A previous Biometry student examined the relationship between the presence/absence of Slimy Salamanders (Plethodon glutinosus) in counties from around the United States and the mean elevation of those same counties. Slimy Salamanders are generally thought to inhabit higher elevation areas and, thus, the student hypothesized that the probability for the presence of Slimy Salamanders would be higher in counties with higher mean elevations. To test this hypothesis the student gathered Slimy Salamander presence/absence data by county from the iNaturalist website. She then combined these data with other summary information, including mean elevation, from the same counties. Her database is in SlimySalamander.csv.

The statistical hypotheses to be examined are

\[ \begin{split} \text{H}_{\text{0}}&: ``\text{no relationship between the presence of Slimy Salamanders and the mean elevation of the county''} \\ \text{H}_{\text{A}}&: ``\text{is a relationship between the presence of Slimy Salamanders and the mean elevation of the county''} \\ \end{split} \]

Data were recorded for 1469 counties. The data between some counties may be related as both the elevation and presence of salamanders are probably similar for adjacent counties. However, given the exhaustive nature of the sample (the sample is most counties) these relations are unavoidable and likely mitigated by the large sample size. Thus, the independence assumption is not perfectly upheld, but it is also probably not problematic in this case.

The are no specific assumptions to check in a binary logistic regression. However, the fitted line from the logistic regression (Figure 28.1) seems to at least capture the general trend of few counties at low elevations having Slimy Salamanders present with a general increase as the elevation increases. The model, however, is based on very few observations for elevations greater than about 500 m.

 

Best-fit logistic regression line and 95% confidence band for the probability of the presence of Slimy Salamanders in a county and the mean elevlation of the county.

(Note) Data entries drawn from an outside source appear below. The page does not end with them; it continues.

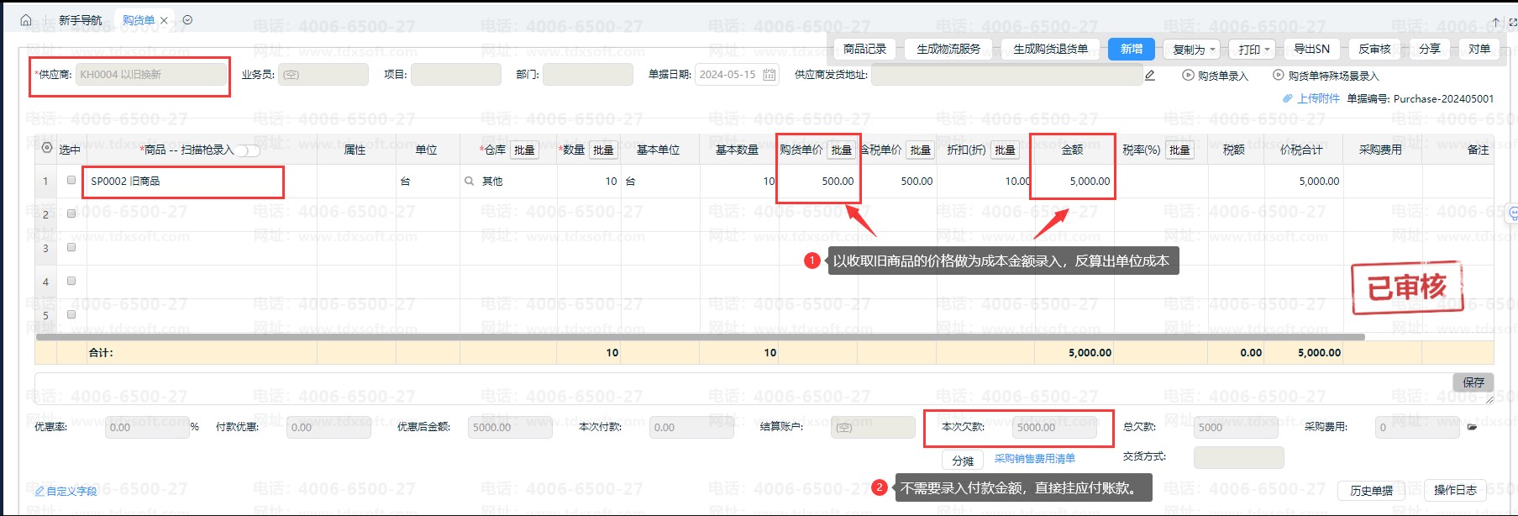Screen dimensions: 1518x516
Task: Click the blue 新增 button
Action: tap(1131, 49)
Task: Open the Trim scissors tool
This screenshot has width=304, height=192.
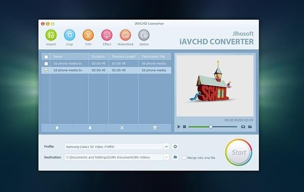Action: point(88,35)
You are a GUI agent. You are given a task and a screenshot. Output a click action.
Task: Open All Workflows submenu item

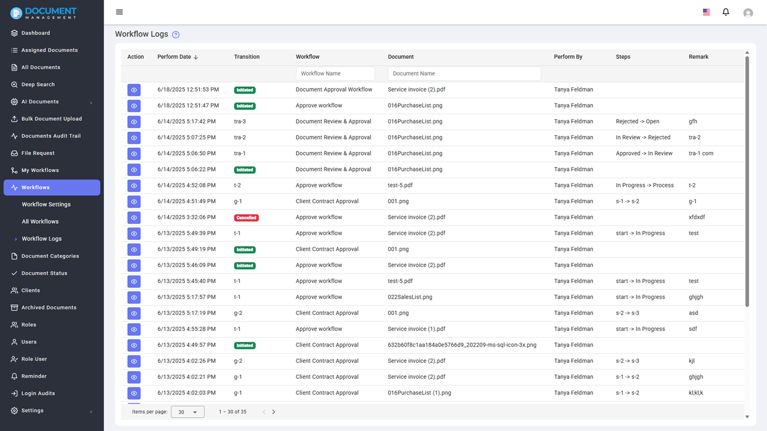(x=40, y=221)
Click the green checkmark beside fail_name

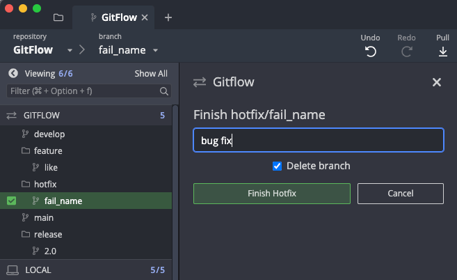pyautogui.click(x=12, y=201)
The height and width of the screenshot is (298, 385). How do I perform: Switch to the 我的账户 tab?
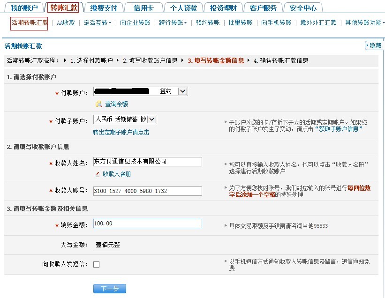coord(23,8)
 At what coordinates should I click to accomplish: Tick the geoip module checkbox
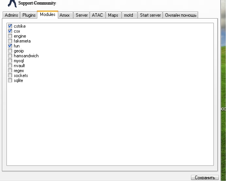point(10,51)
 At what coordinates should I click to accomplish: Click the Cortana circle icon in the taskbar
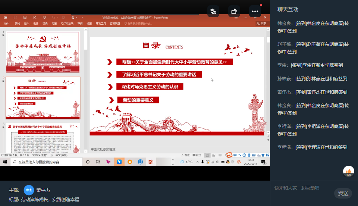point(88,162)
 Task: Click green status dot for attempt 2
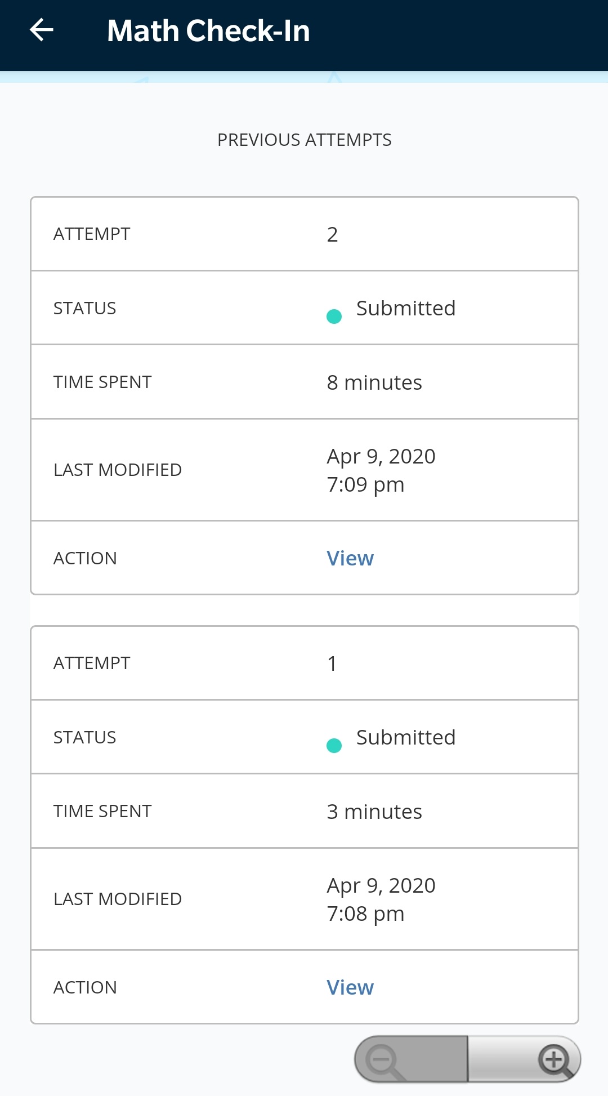coord(334,317)
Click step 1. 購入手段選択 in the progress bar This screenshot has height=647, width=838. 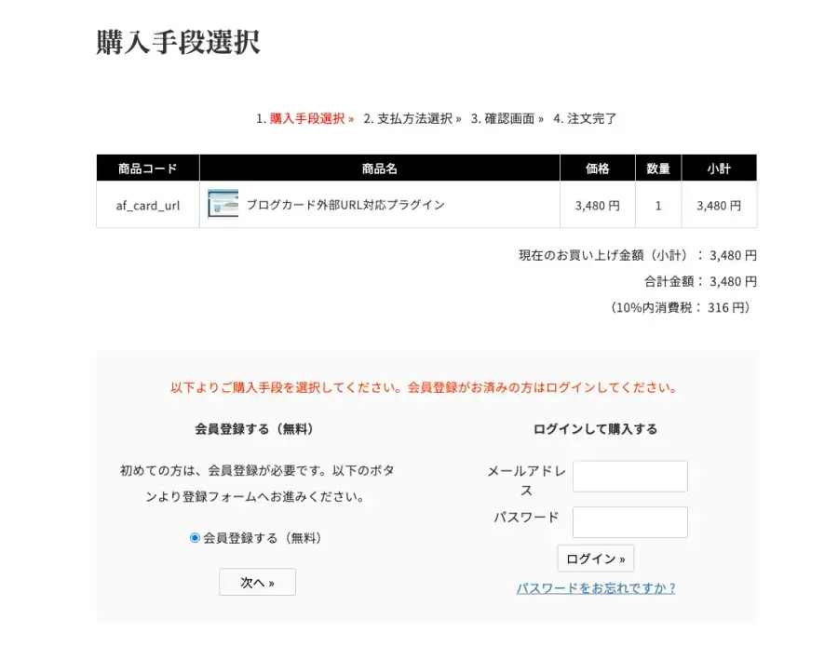[305, 118]
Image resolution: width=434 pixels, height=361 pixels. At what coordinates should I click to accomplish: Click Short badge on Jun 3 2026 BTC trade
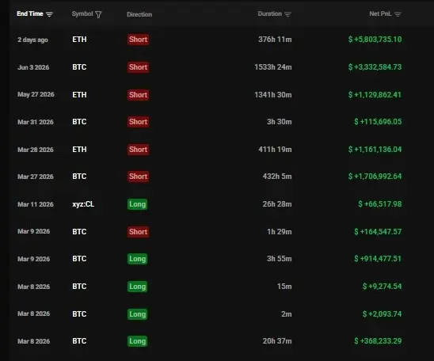138,67
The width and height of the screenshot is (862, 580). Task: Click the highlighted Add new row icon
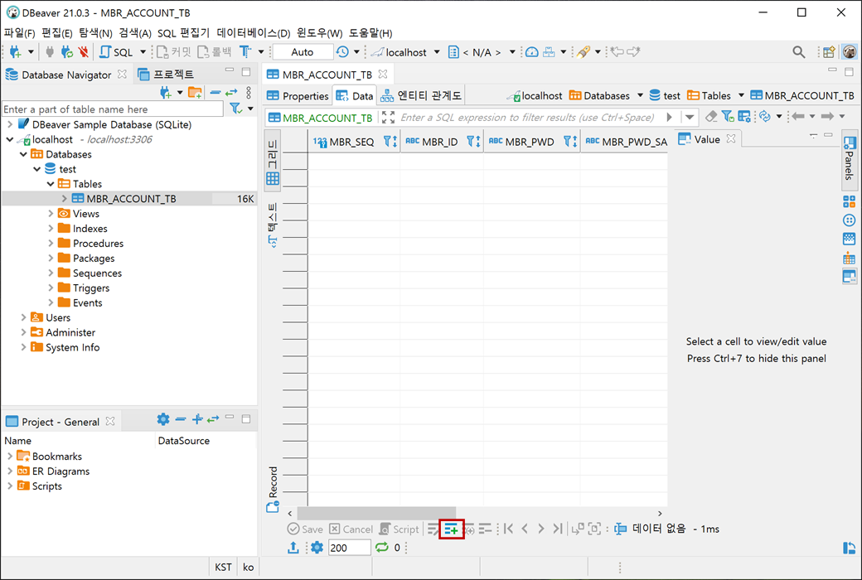coord(450,529)
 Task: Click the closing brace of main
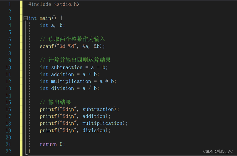click(29, 151)
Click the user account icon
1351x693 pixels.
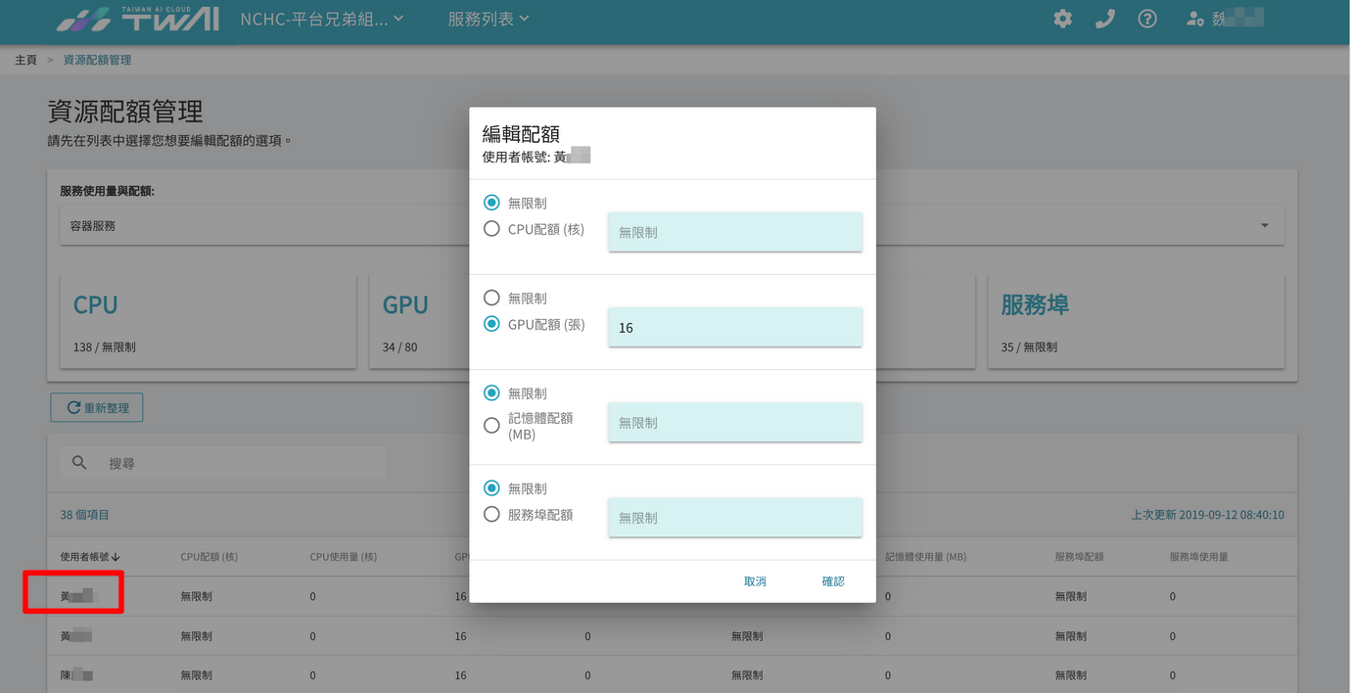(1194, 19)
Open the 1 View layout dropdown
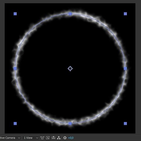Screen dimensions: 141x141 pyautogui.click(x=31, y=138)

Figure 28.1: Best-fit logistic regression line and 95% confidence band for the probability of the presence of Slimy Salamanders in a county and the mean elevlation of the county.

 

The probability of Slimy Salamanders being present in a county appears to be significantly related to elevation of the county (LRT: p<0.00005; Table 28.1).

 

Table 28.1: ANOVA table for the likelihood ratio test for a relationship in the logistic regression of Slimy Salamander presence on mean elevation.
Df Deviance Resid. Df Resid. Dev Pr(>Chi)
NULL 1468 1552.649
elevation_m 1 159.1 1467 1393.508 0

 

In fact it appears that the odds of a Slimy Salamander being present in the county is between 1.0036 and 1.0054 times greater for every 1 m increase in elevation (back-transformed slopes from Table 28.2). As 1 m is a very small increase in elevation, note that this translates to a 1.037 and 1.055 times increase in the odds of a Slimy Salamander being present for 10 m increase in elevation (these are the previous values raised to the 10th power). Thus, the odds of a Slimy Salamander being present is betwen 3.7% and 5.5% greater for every 10 m increase in elevation.

 

Table 28.2: Intercept and slope, along with 95% bootstrap confidence intervals, for the logistic regression of the probability of the presence of Slimy Salamanders and the elevation of the county.
Ests 2.5 % 97.5 %
(Intercept) -2.4136 -2.6652 -2.1951
elevation_m 0.0045 0.0036 0.0054

 

To demonstrate the utility of this model I made two predictions. First, the probability of the presence of Slimy Salamanders in a county with a mean elevation of 300 m is between 0.228 and 0.281. Second, the elevation where there is a 50% probability of Slimy Salamanders being present in the county is between 481 and 615.

In conclusion, a significantly positive relationship was found between the probability of Slimy Salamanders being found in a county and the mean elevation of the county. It appears that the student’s hypothesis about increasing presence of Slimy Salamanders with increasing elevation was upheld. In addition, the fitted model can be used to predict the probability of Slimy Salamander’s being present and the mean elevation at which that probability was 50%.

R Code and Results

predProb <- function(x,alpha,beta) exp(alpha+beta*x)/(1+exp(alpha+beta*x))
predX <- function(p,alpha,beta) (log(p/(1-p))-alpha)/beta

ss <- read.csv("https://raw.githubusercontent.com/droglenc/Book207/main/docs/data/SlimySalamanders.csv")
logreg <- glm(salamander_presence~elevation_m,data=ss,family=binomial)

anova(logreg,test="LRT")
b_logreg <- car::Boot(logreg)
cfs <- cbind(Ests=coef(logreg),confint(b_logreg,type="perc"))
p_prob <- predProb(300,b_logreg$t[,1],b_logreg$t[,2])
ci_prob <- quantile(p_prob,c(0.025,0.975),type=1)
p_x <- predX(0.50,b_logreg$t[,1],b_logreg$t[,2])
ci_x <- quantile(p_x,c(0.025,0.975),type=1)

ggplot(data=ss,mapping=aes(x=elevation_m,y=salamander_presence)) +
  geom_point(alpha=0.025) +
  geom_smooth(method="glm",method.args=list(family=binomial)) +
  labs(x="Mean Elevation (m)",
       y="Probability of Salamander Presence") +
  theme_NCStats()